I am interested in taking things a step further, finding optimal entry/exit points for a set of random walks. The easiest way to explain this is to think of it like buying stocks. For a provided random walk, our "Entry Point" is our buy price - that is, if the random walk reaches a value less than or equal to our entry, we will "Buy" there. (This value is denoted B, for ease).

We are also able to select 2 exit points that work fairly similarly (denoted E0 and E1, for ease, with E0 < B < E1). If we have already bought, and the random walk reaches a value less than or equal to E0, we will "Sell" there. If we have bought and the random walk reaches a value greater than or equal to E1, we will "Sell" there.

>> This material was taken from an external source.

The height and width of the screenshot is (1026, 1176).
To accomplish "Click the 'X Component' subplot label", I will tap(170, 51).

The benefit gained from each random walk is:

  1. 0 if we never buy
  2. (The last value in the walk) - B if we buy but do not sell
  3. E0 - B if we sell at E0
  4. E1 - B if we sell at E1

I am looking for to determine the values E0, B, and E1 that maximize total benefit gained from a set of random walks. My current plan to use scipy to approach this is as follows:

from scipy.optimize import minimize

def BenefitFromOneRandomWalk(R, E0, B, E1):
    #Returns the benefit gained with the entry/exit points provided
    #This works by going through the series one value at a time
    #I question whether it could be made more efficient
    Bought = False
    for price in R:
        if (not Bought) and price <= B:
            Bought = True
        elif Bought and price <= E0:
            return E0 - B
        elif Bought and price >= E1:
            return E1 - B
    LastValue = R[-1]
    if Bought:
        return LastValue - B
    return 0

def TotalBenefits(RandomWalks, ExitPoints):
    #Return the total benefit of all random walks, using the same entry/exits
    E0, B, E1 = ExitPoints
    return sum([BenefitFromOneRandomWalk(R, E0, B, E1) for R in RandomWalks])

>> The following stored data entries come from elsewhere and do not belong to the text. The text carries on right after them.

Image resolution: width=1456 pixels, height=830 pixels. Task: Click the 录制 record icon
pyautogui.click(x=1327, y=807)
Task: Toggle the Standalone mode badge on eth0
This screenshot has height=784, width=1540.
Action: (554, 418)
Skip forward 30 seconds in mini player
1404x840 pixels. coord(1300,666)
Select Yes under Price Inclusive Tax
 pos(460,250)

def FindOptimalEntryAndExitPoints(RandomWalks):
    #Use scipy's minimize feature to estimate optimal entry/exit points
    x0 = [1, 1, 1]
    
    def ScoreExitPoints(e):
        return -1*TotalBenefits(RandomWalks, e)
    
    res = minimize(ScoreExitPoints, x0, method='Nelder-Mead', tol=1e-2)
    return res.x

Is there a more efficient way to go about this, or is this the optimal solution?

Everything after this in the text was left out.